━━ Seção de texto
André Cayatte (1909-1989) graduou-se em Direito e doutorou-se em Filosofia e Letras. Em 1938, contratado por um estúdio cinematográfico para examinar um caso de plágio, interessou-se pela sétima arte e resolveu seguir carreira no cinema. Primeiro, foi roteirista; depois, diretor. Doze anos mais tarde, venceu o Leão de Ouro em Veneza com “Justice Est Faite” (“O Direito de Matar” ou Justiça Seja Feita). O filão explorado por Cayatte abordava dois dentre os temas mais valorizados em dramaturgia adulta: a busca pela verdade e o apelo à justiça. O cineasta costumava participar de seus filmes por meio de pequenas intervenções. “Justice Est Faite”, por exemplo, conta a história do julgamento de um crime com previsão de pena capital.
Sensibilizado com o clamor do réu, o juiz se atormenta em dúvidas e o condena a oito anos de reclusão. Genial como de hábito, Cayatte enriquece a história com sua visão de jurista: “Se o réu é culpado, a pena foi pouca. Se o réu é inocente, a pena foi muita. De qualquer forma, a justiça dos homens foi feita.”
━━━━
O que fazer ▸
A – Com base no texto sobre André Cayatte, explique o que leva o juiz de “Justice Est Faite” a condenar o réu a oito anos de reclusão. Responda em uma a três frases.
B – Indique se cada afirmação concorda com o texto sobre André Cayatte, respondendo sim ou não e citando literalmente as palavras decisivas: (i) Cayatte foi diretor antes de ser roteirista; (ii) Cayatte venceu o Leão de Ouro em Veneza; (iii) Cayatte se interessou pelo cinema em 1938.
━━ Itens fornecidos
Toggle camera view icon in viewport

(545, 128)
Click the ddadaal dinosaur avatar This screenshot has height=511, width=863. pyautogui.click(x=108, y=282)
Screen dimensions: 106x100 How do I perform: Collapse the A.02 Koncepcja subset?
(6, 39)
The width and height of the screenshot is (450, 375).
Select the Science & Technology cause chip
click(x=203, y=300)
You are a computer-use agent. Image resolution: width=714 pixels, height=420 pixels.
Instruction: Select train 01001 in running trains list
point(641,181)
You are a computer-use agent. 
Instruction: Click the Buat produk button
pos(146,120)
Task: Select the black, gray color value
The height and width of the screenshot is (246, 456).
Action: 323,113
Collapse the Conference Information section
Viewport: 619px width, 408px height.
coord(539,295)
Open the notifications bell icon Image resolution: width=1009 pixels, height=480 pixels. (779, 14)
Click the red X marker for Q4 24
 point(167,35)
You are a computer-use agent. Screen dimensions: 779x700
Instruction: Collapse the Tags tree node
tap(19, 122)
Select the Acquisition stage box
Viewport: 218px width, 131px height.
━━━━
━━ Itens fornecidos
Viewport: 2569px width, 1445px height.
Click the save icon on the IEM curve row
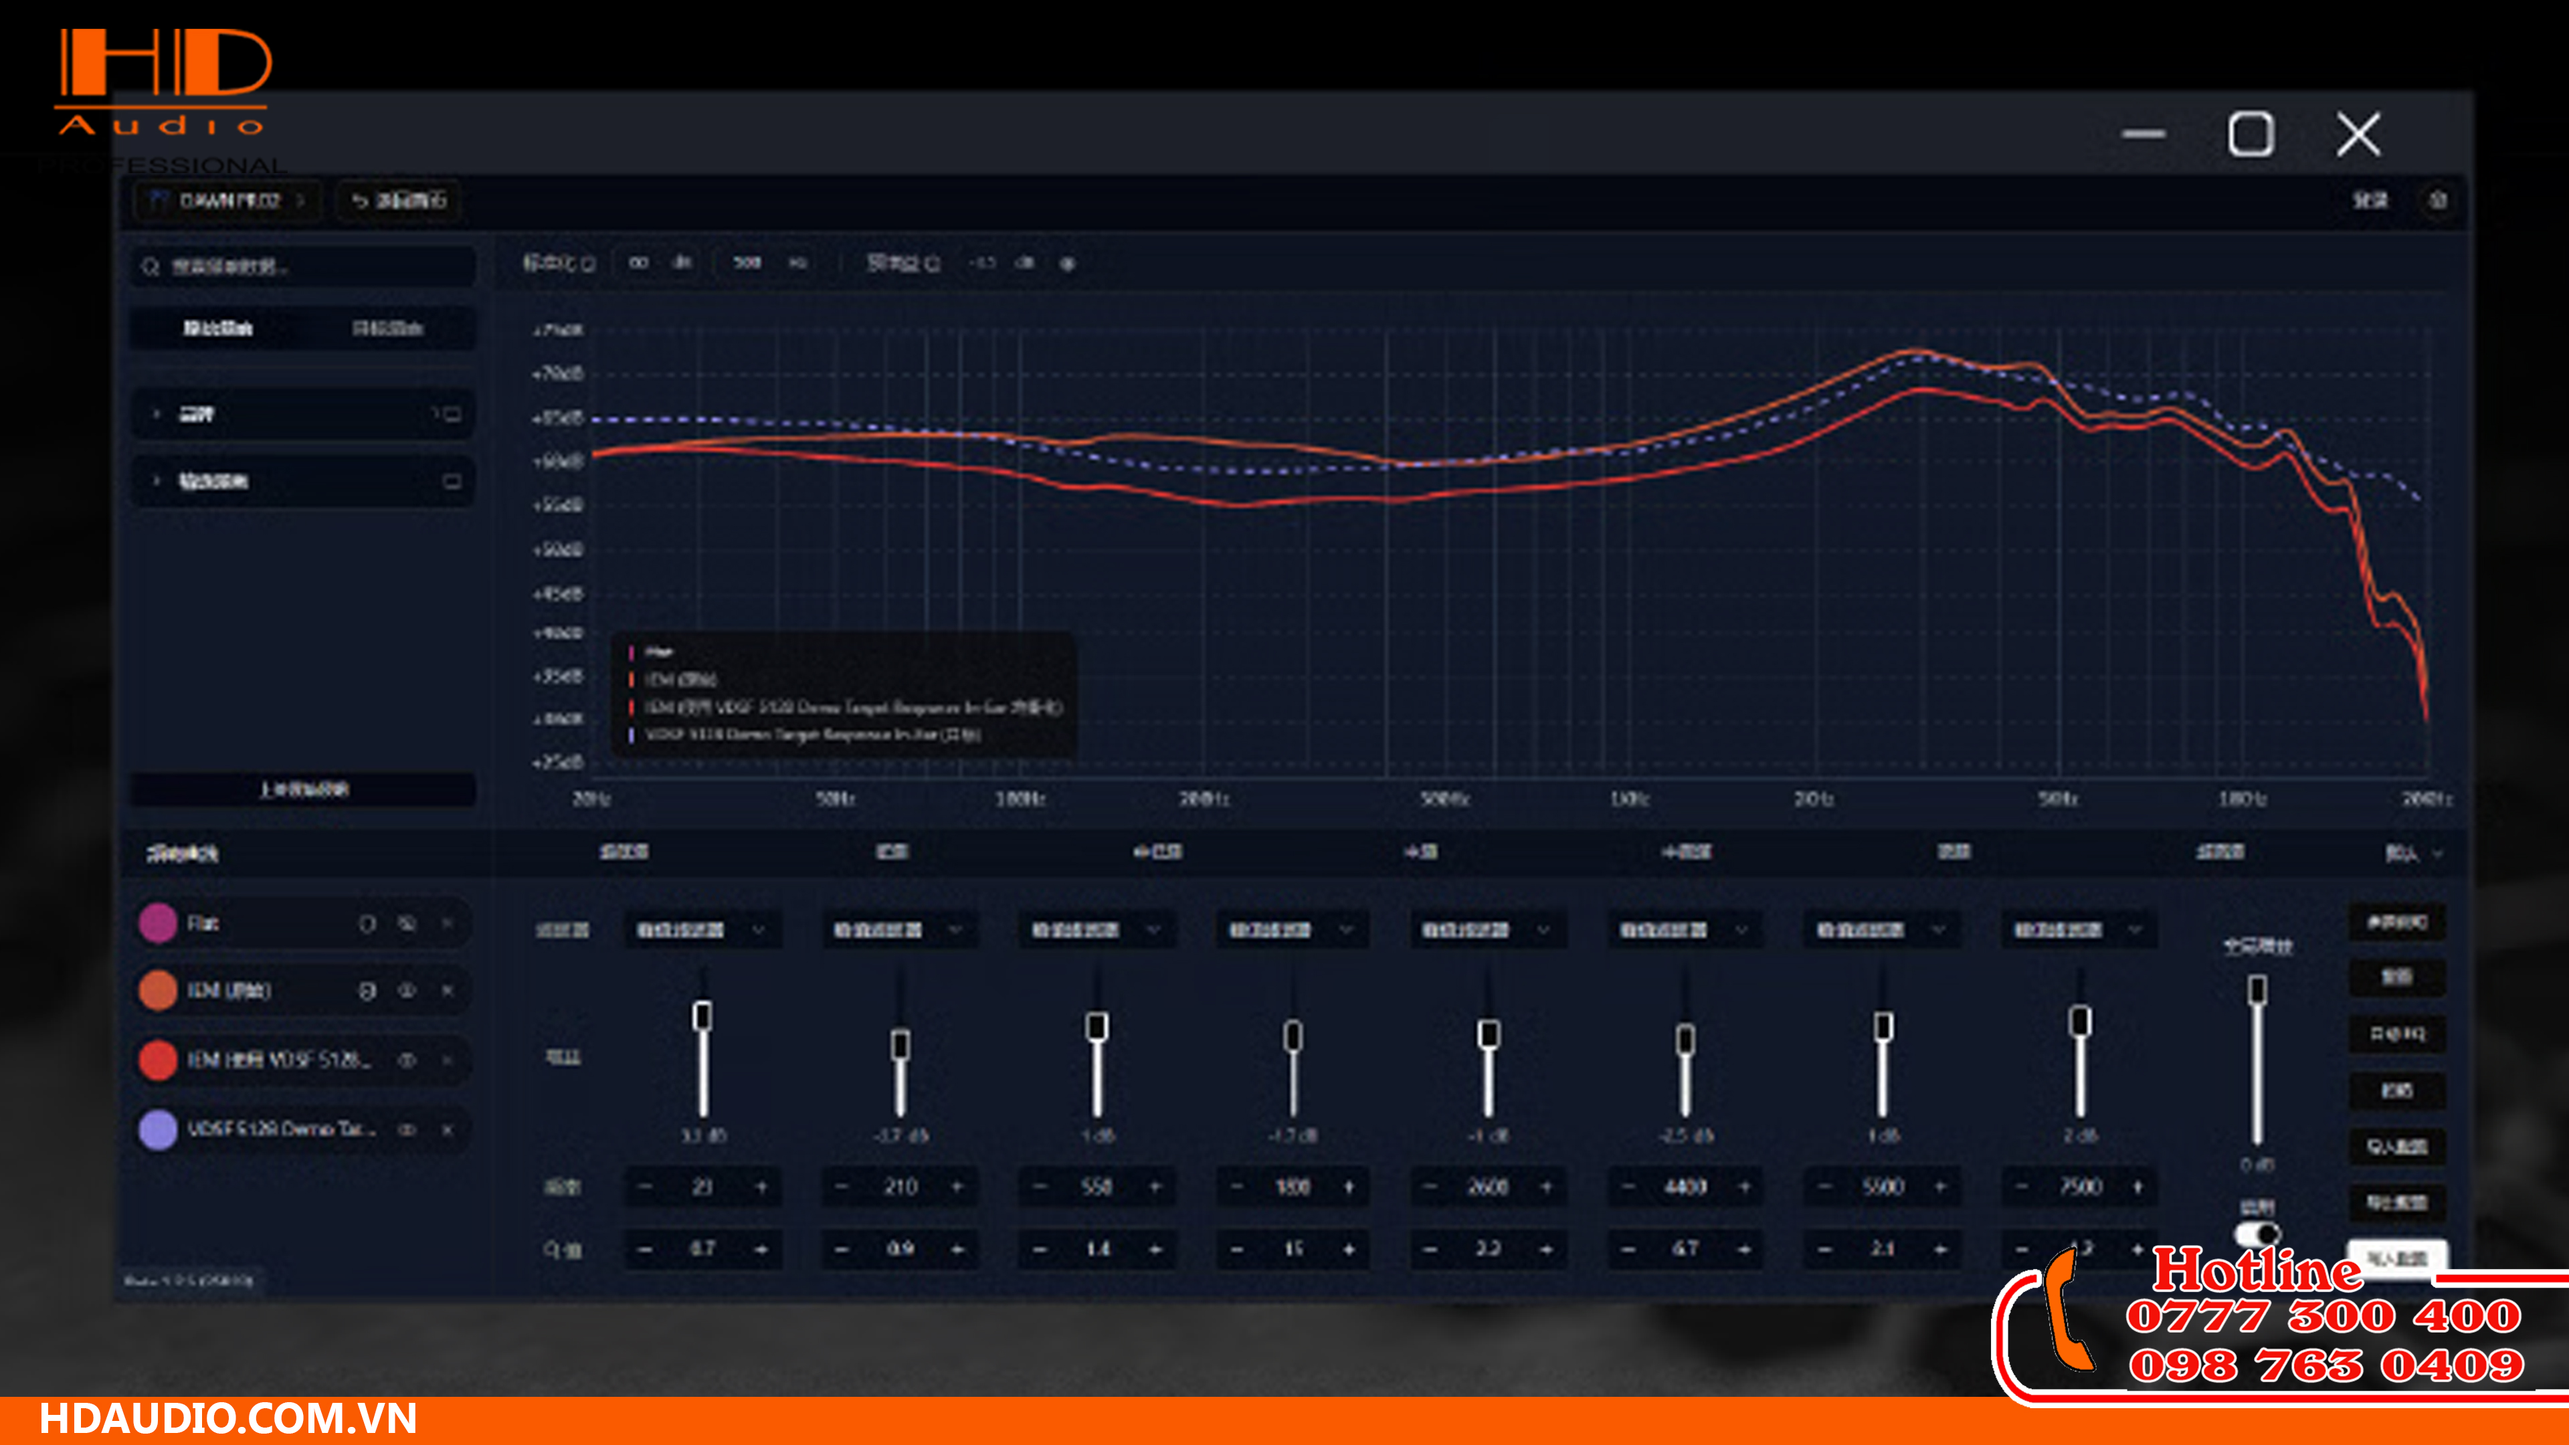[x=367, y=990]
━━━━
Respostas das tarefas ▸
A – O juiz fica sensibilizado com o clamor do réu e se atormenta em dúvidas. Por isso o condena a oito anos de reclusão, embora o julgamento seja de um crime com previsão de pena capital.

B –
(i) Não: "Primeiro, foi roteirista; depois, diretor."
(ii) Sim: "venceu o Leão de Ouro em Veneza"
(iii) Sim: "Em 1938, contratado por um estúdio cinematográfico para examinar um caso de plágio, interessou-se pela sétima arte"